Media contact: Yvonne Taunton
Companies that manufacture or sell products are often constrained by the amount of resources they can dedicate to one product. Many companies enact a strategy known as product proliferation, where one product is given many variations to ensure the success of said product in its market. However these companies can overlook the importance of brands to a consumers’ decision to purchase, also known as brand relevance in category or BRiC.
In a research article published in the Journal of the Academy of Marketing Science, Yufei Zhang, Ph.D., an assistant professor in the University of Alabama at Birmingham Collat School of Business, and colleagues from three other institutions conducted a first-of-its-kind study into how BRiC affects consumer-based brand equity — consumers’ thoughts and feelings about a brand — and brand sales as they relate to product proliferation.
“A product proliferation strategy comprises strategic actions — product line extension, new product introductions — that businesses use to increase variety in a product category,” Zhang said. “Such strategies are particularly effective when they align unique products with varied and dynamic consumer needs.

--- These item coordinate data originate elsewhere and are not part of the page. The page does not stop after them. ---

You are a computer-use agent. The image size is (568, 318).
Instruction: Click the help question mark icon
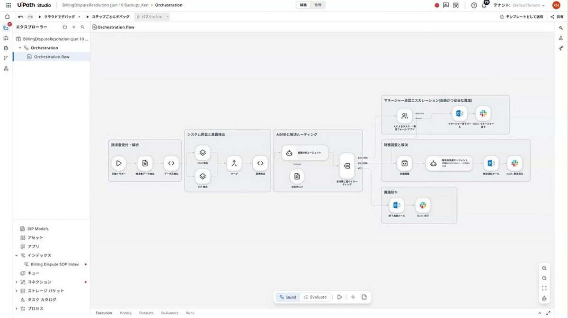pyautogui.click(x=474, y=5)
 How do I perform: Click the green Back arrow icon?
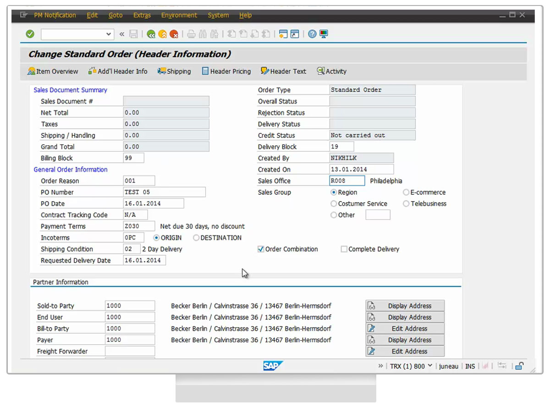tap(151, 34)
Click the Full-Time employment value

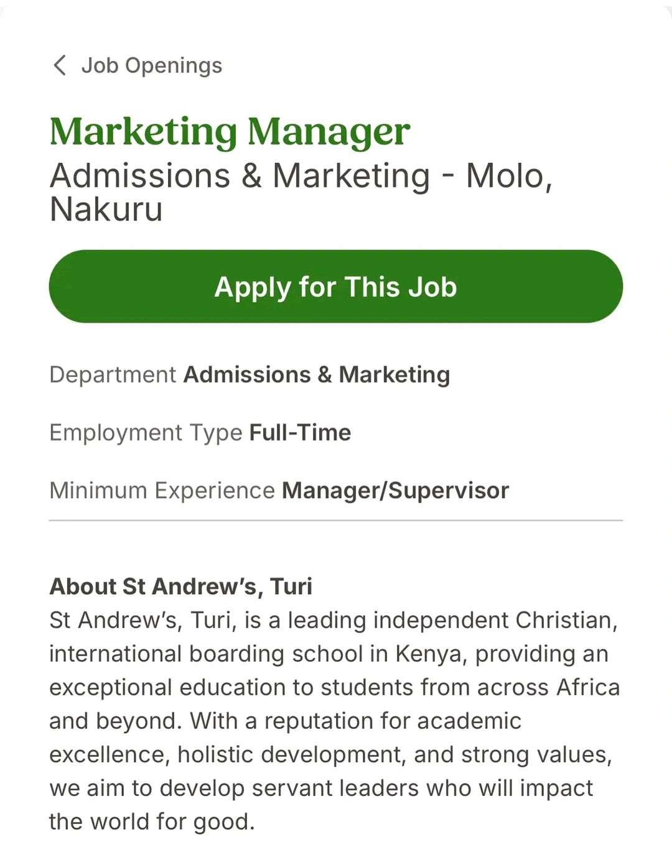click(x=300, y=433)
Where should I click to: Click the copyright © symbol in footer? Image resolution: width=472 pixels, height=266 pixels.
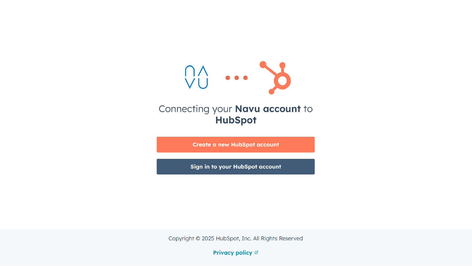[198, 239]
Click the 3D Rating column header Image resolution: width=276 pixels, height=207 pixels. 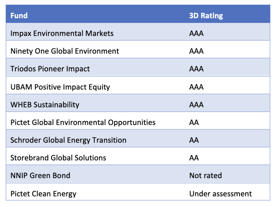206,15
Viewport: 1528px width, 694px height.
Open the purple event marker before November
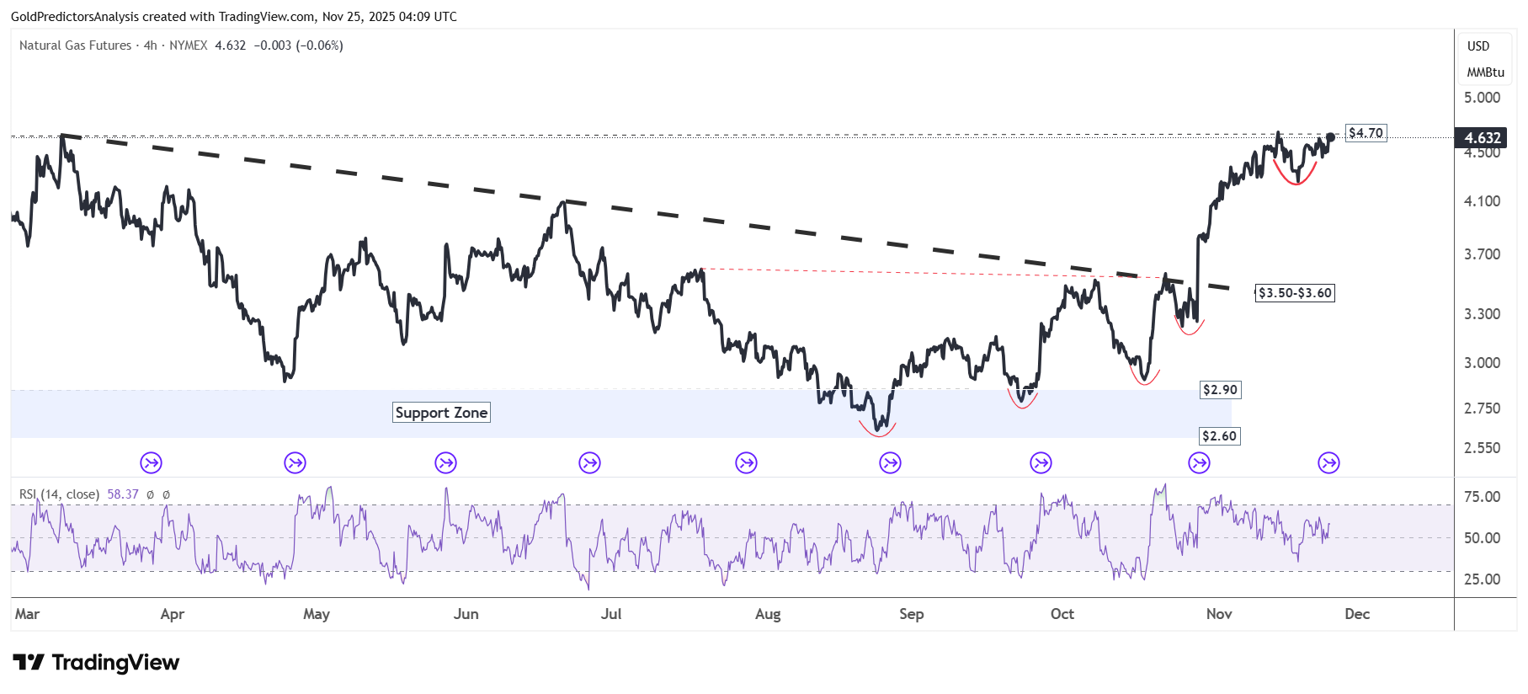tap(1199, 462)
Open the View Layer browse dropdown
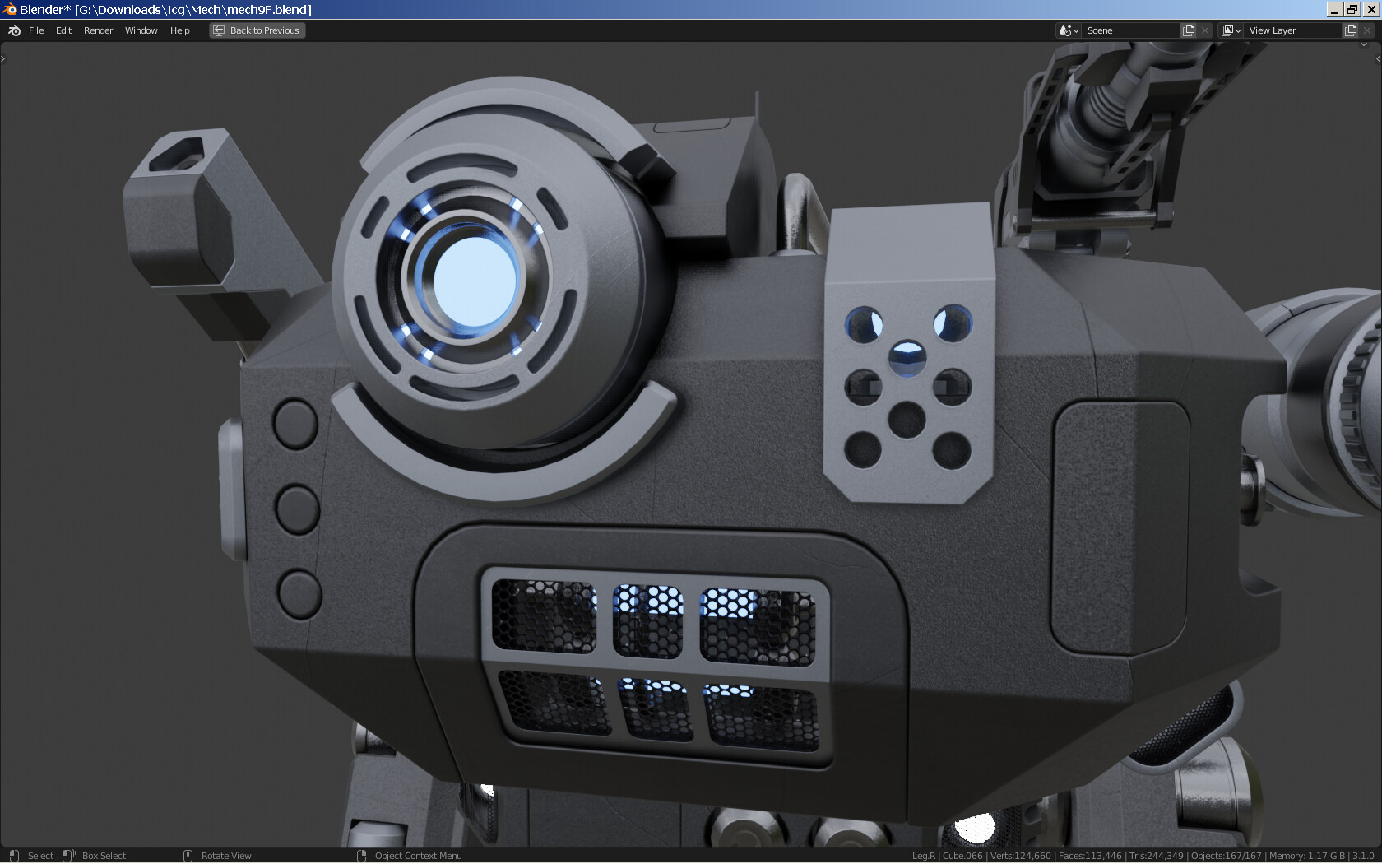Viewport: 1382px width, 864px height. [x=1231, y=30]
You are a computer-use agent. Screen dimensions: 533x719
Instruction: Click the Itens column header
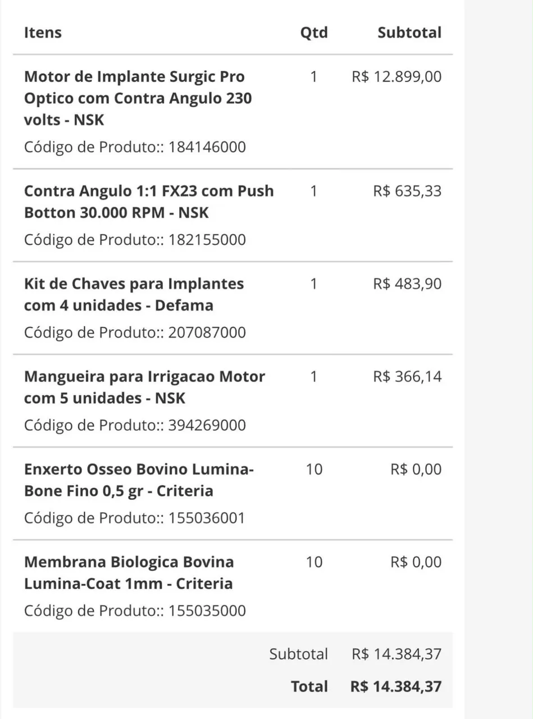tap(43, 33)
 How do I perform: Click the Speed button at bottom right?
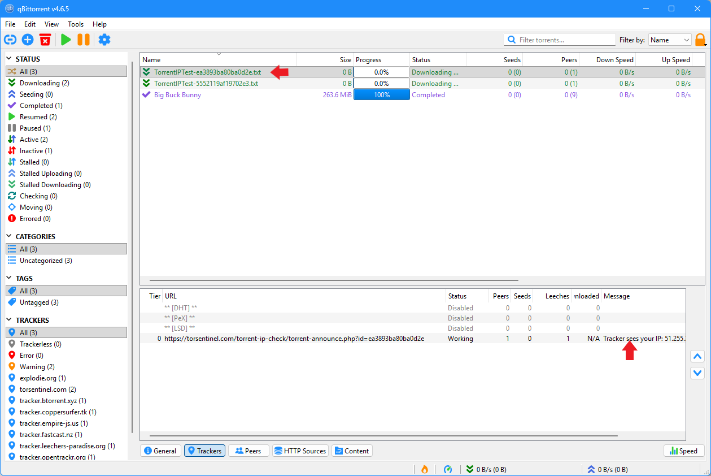[x=684, y=451]
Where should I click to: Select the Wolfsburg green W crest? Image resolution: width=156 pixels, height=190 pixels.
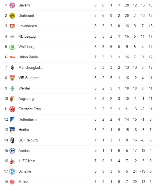(12, 47)
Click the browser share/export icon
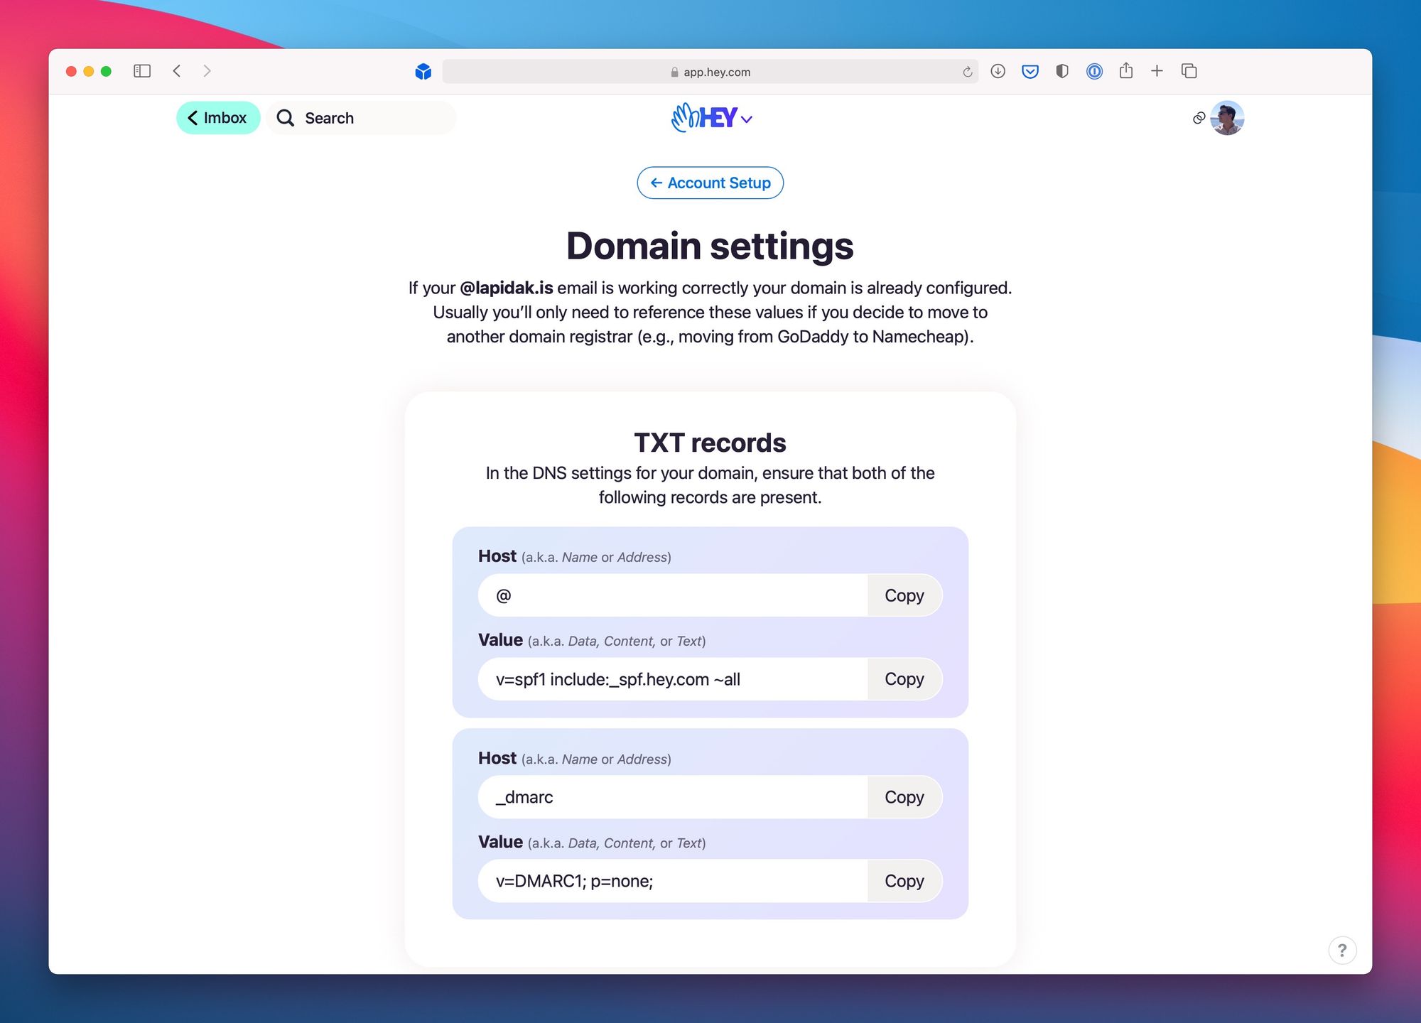The width and height of the screenshot is (1421, 1023). click(1125, 70)
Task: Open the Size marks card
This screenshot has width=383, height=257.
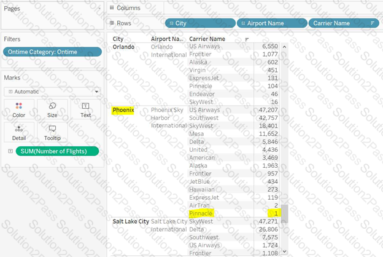Action: point(52,109)
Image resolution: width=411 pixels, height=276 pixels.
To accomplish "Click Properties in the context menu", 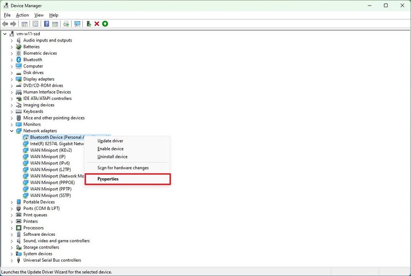I will [108, 179].
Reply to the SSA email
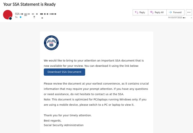193x133 pixels. coord(140,12)
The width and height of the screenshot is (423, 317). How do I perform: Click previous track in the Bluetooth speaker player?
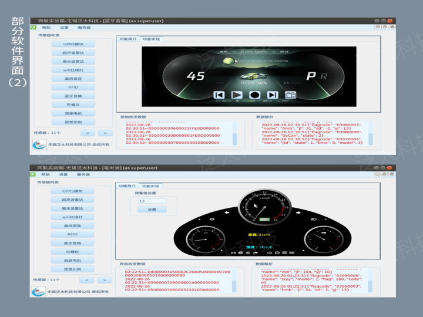click(219, 95)
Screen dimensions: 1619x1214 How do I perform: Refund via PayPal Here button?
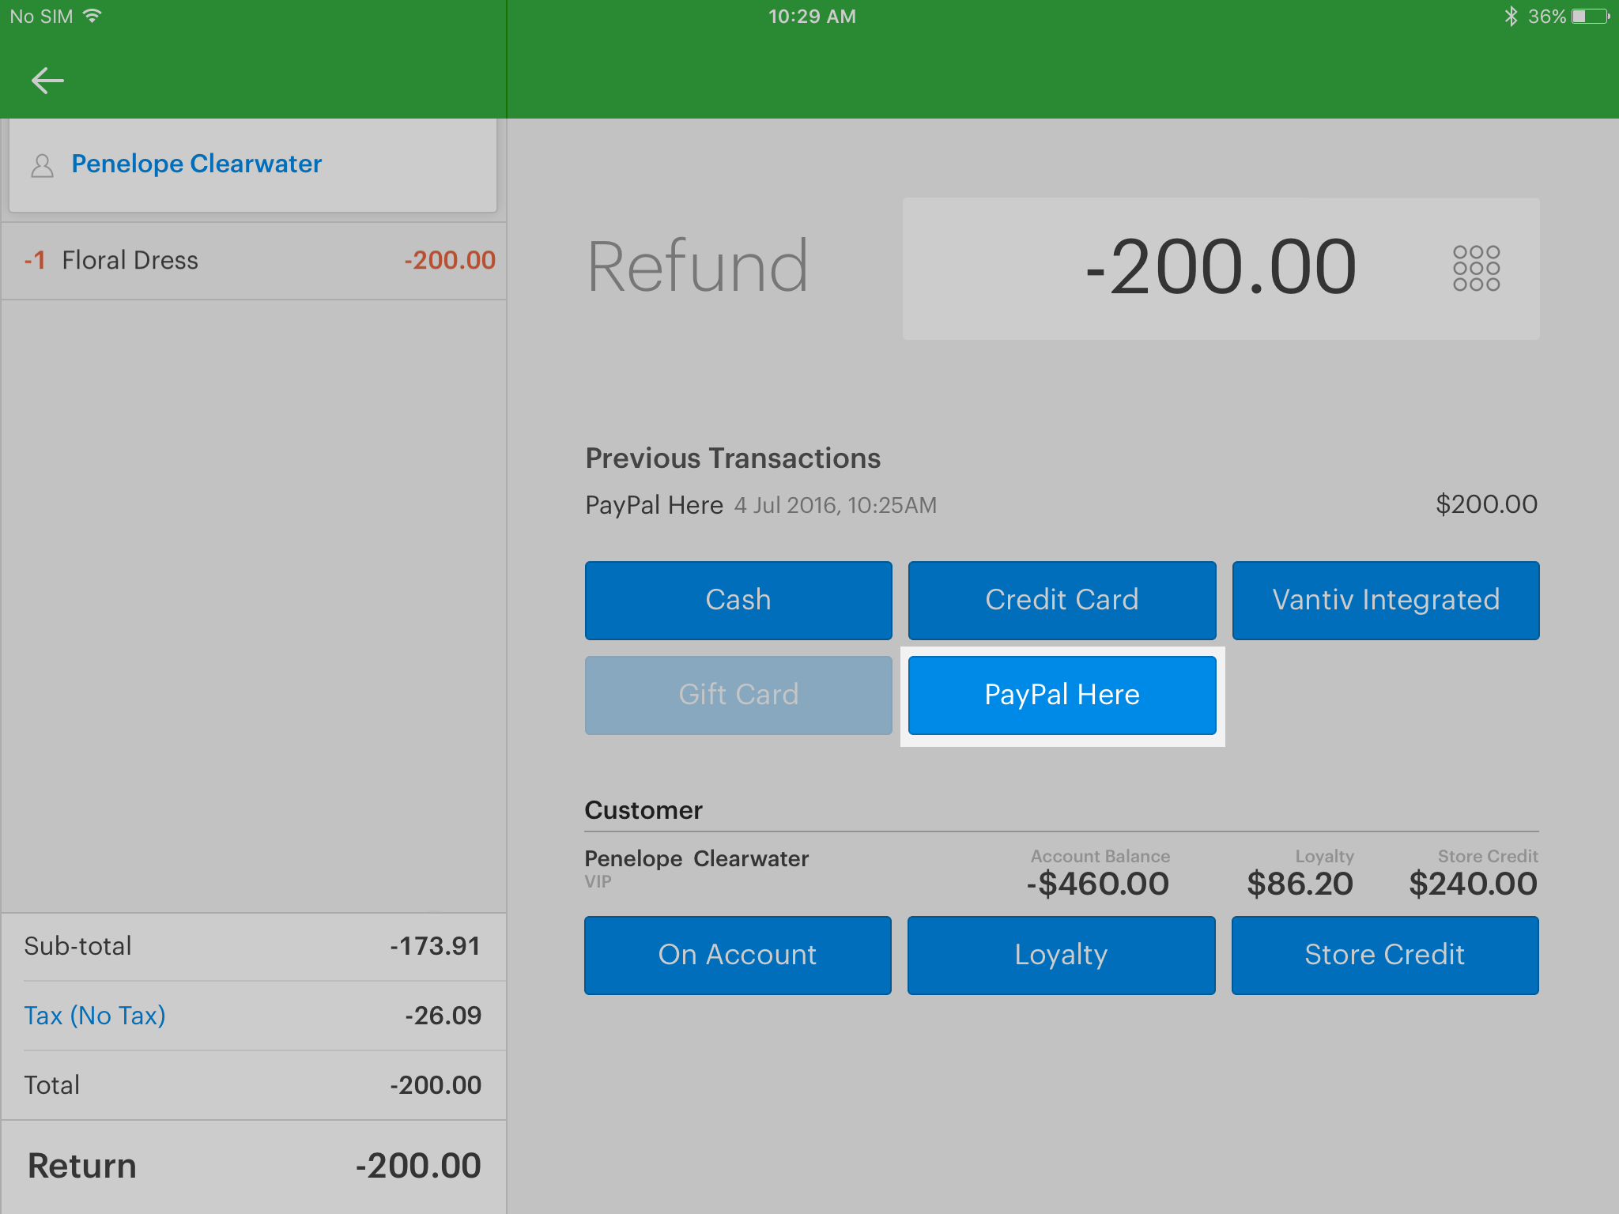pos(1062,696)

Because extant research focuses primarily on the advantages of product proliferation and this strategy is prevalent in practice, we think some marketing and resource allocation decisions are made based on a particular thought process. The thought being ‘other companies are doing the same, so we have to increase our product variety,’ which can be a suboptimal decision if they do not consider BRiC and their specific product categories.”
Zhang and her research team conducted three studies: Study 1a was a survey on consumer reactions to product proliferation as it relates to high- and low-BRiC products; Study 1b, a lab experiment which also looked at consumer reactions to product proliferation; and Study 2, which looked at the effect of product proliferation on brand sales performance. What the team found was an opposing effect for product proliferation in consumer reactions versus brand sales.
“In studies 1a and 1b, we find a positive interaction of BRiC and product proliferation in driving CBBE, whereas Study 2 indicates a negative interaction in terms of their effects on brand sales,” Zhang said. “CBBE and brand sales are supposed to be highly and positively correlated. And product proliferation can increase both at the same time. However, BRiC reveals an opposing moderating effect. It means that product proliferation strategy can increase CBBE more effectively when product categories are high BRiC — beer, razor blades — whereas it is more effective in driving brand sales when product categories are low-BRiC — diapers, paper towels.”
Because this is the first study to look at product proliferation across categories, there is still much research to be done on the correlating factors and how these multiple variables interact in consumer and sales environments. Zhang attributes the lack of research across category lines to “data limitation and also the fact that brand research may tend to neglect category-level contingencies or moderators.”
JAMS is a premier journal in the field of marketing and marketing research and provides a vital link between scholarly research and practice by publishing research-based articles in the substantive domain of marketing.
Working with Zhang on the project were Yanhui Zhao, Ph.D., assistant professor at the University of Nebraska-Omaha; Joyce (Feng) Wang, Ph.D., assistant professor at Bentley University; Wyatt Schrock, Ph.D., assistant professor at Michigan State University; and Roger J. Calantone, Ph.D., University Distinguished Professor at Michigan State University.